Whole-cell protein was extracted from HEK293 cells using RIPA buffer (SIGMA) supplemented with 1 mM PMSF, 1X protease inhibitor cocktail (SIGMA), 1 mM EDTA, 1 mM DTT, and 1 μl Benzonase (SIGMA). Cells were lysed at 4°C for 30 minutes mixed every 5 minutes. For Histone extraction, cells were first incubated for 30 minutes with rotation in hypotonic lysis buffer (10 mM Tris-HCL, pH 8.0; 1 mM KCl, 1.5 mM MgCl2) supplemented with 1 mM PMSF and 1X protease inhibitor cocktail. Nuclei were pelleted by centrifugation at 10,000 x g for 10 minutes at 4°C. Histones were recovered by diluting nuclei in 0.2 N HCl and incubating at 4°C with rotation for 2 hours. Cell lysate was cleared by centrifugation at 10,000 x g for 10 minutes at 4°C. Protein samples were normalized for equal loading using Bradford Reagent (BioRad) and diluted in SDS gel-loading buffer and heat-denatured for 5 minutes at 98°C.

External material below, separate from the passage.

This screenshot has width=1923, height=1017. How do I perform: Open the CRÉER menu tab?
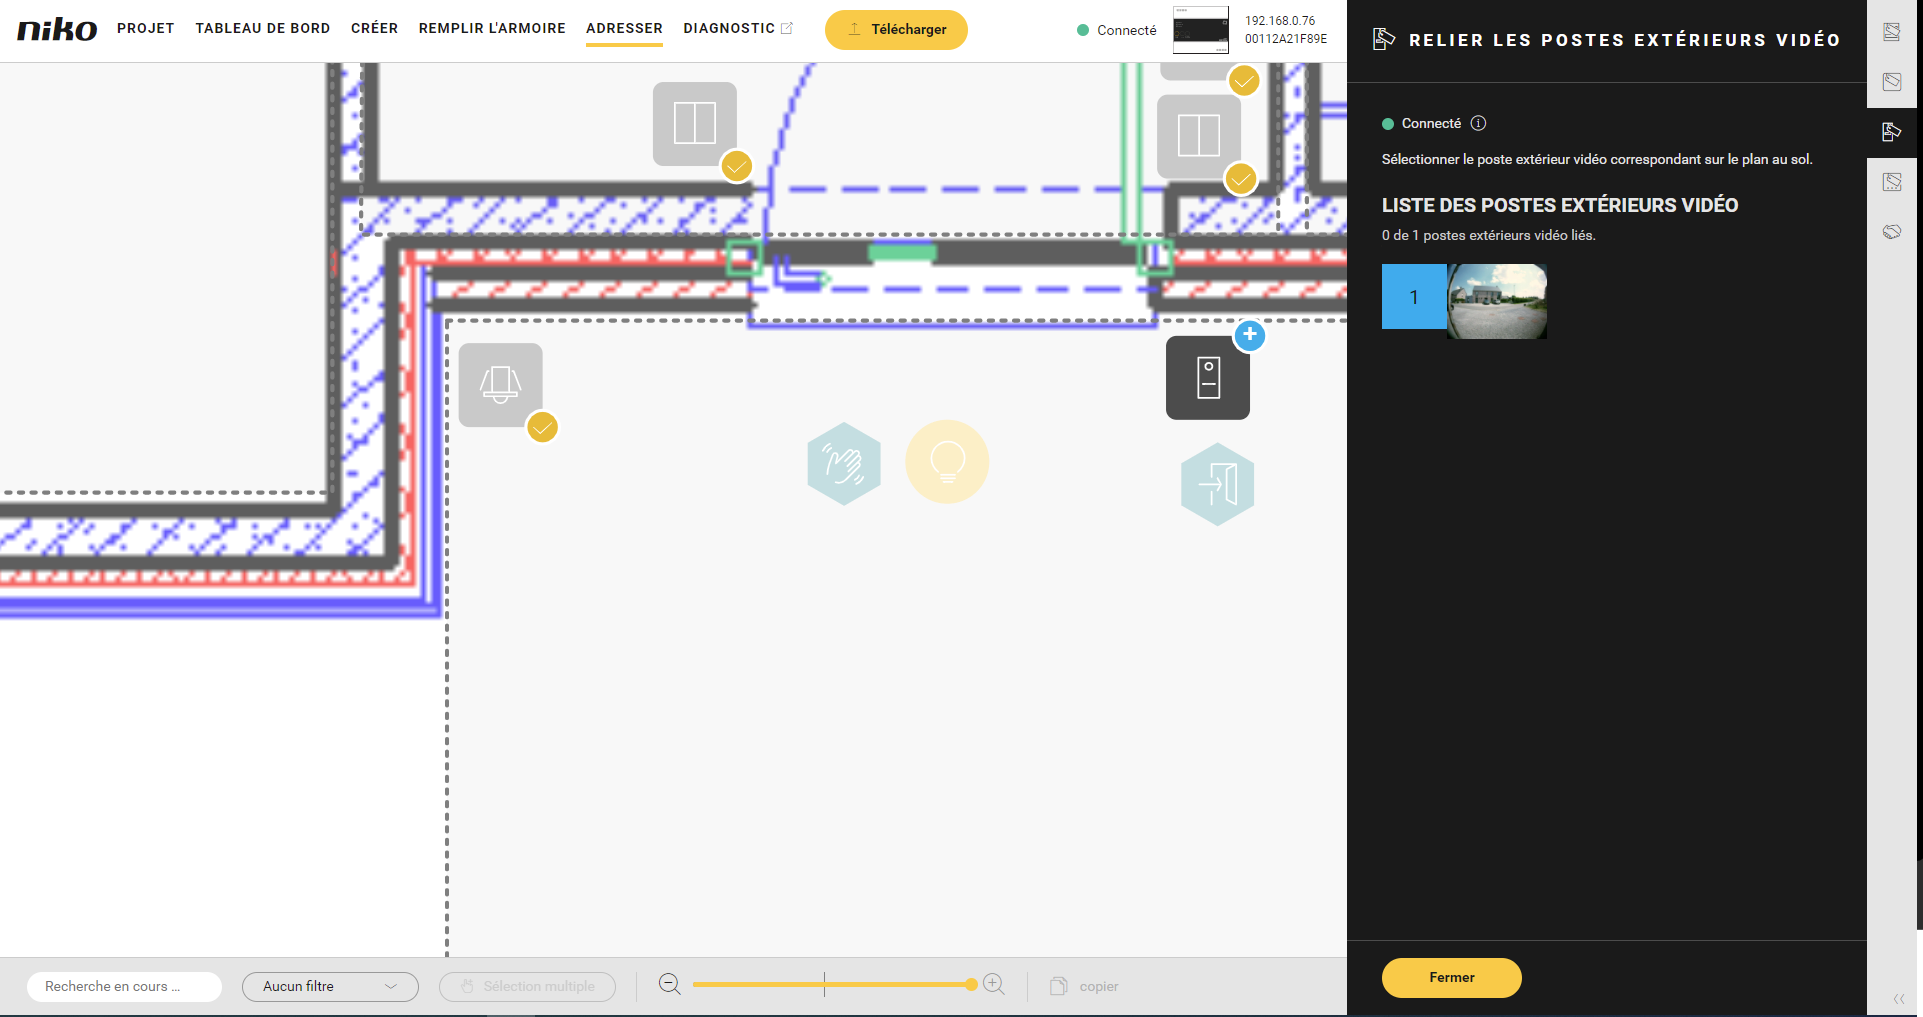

For immunoprecipitation, cleared whole-cell lysate was diluted to 500 μl in RIPA buffer. Magnetic protein-G Dynabeads (Invitrogen) were pre-washed with RIPA and treated with anti-FLAG or anti-V5 antibodies for 20 minutes with rotation at room temperature, and washed again with RIPA. Dynabeads were added to the whole-cell lysates and incubated with rotation at 4°C for 3 hours. Immunocomplexes bound to beads were washed 3 times with 500 μl RIPA buffer and eluted using 2X SDS loading buffer.

For western blotting, protein was loaded into 4–15% Tris-Glycine gels (mini-protean, BioRad) and electrophoresis was carried out at 150 V for 60 minutes. Protein was transferred to nitrocellulose membranes using the iBlot system (Invitrogen) with a 7-minute transfer. Westerns were developed using the SNAP i.d. 2.0 Protein Detection System (Millipore/EMD) with the following antibodies diluted 1:1000: anti-FLAG M2 (SIGMA, F1804), anti-V5 (Invitrogen, R960-25), anti-H3K4me3 (Millipore/EMD, 07–473), anti-H3 (Millipore/EMD, 06–755), and VeriBlot secondary antibody HRP (Abcam, ab131366). Blots were visualized using enhanced chemiluminescent substrate SuperSignal West Femto (Life Technologies) and images digitally captured using a G:BOX gel document system (SYNGENE).

Ush2a recombination assay

Sperm DNA was amplified by two rounds of nested PCR using allele-specific primers in each PCR reaction similar to previously described [7]. The two pairs of primers were orientated in 5’-3’ CAST-B6 combination. The 5’ forward primers were both designed to the CAST haplotype. The 3’ reverse primers were designed as either CAST or B6. Primers were PTO-modified at the last two nucleotides in the 3’ end (primer sequences found in S3 Table). The first-round PCR was performed using 50 ng sperm DNA, 0.25 mM of each dNTP, 0.25 μM of each primer, 1x Titanium Taq PCR buffer, and 0.5 U Titanium DNA Taq Polymerase (Clontech Laboratories Inc). PCR cycling conditions included an initial denaturizing step at 94°C for 5 minutes, then 12 cycles of 94°C for 1 minute, 64°C for 40 seconds, and extension time of 68°C for 3 minutes, followed by a final extension time at 68°C for 10 minutes. The amplified DNA product was diluted 10 times and 2 μl used for the second-round allele-specific PCR. Second-round PCR cycling conditions used an initial denaturing step at 94°C for 5 minutes, then 40 cycles of 94°C for 1 minute, 55°C for 40 seconds, and extension time of 68°C for 3 minutes, followed by a final extension time at 68°C for 10 minutes.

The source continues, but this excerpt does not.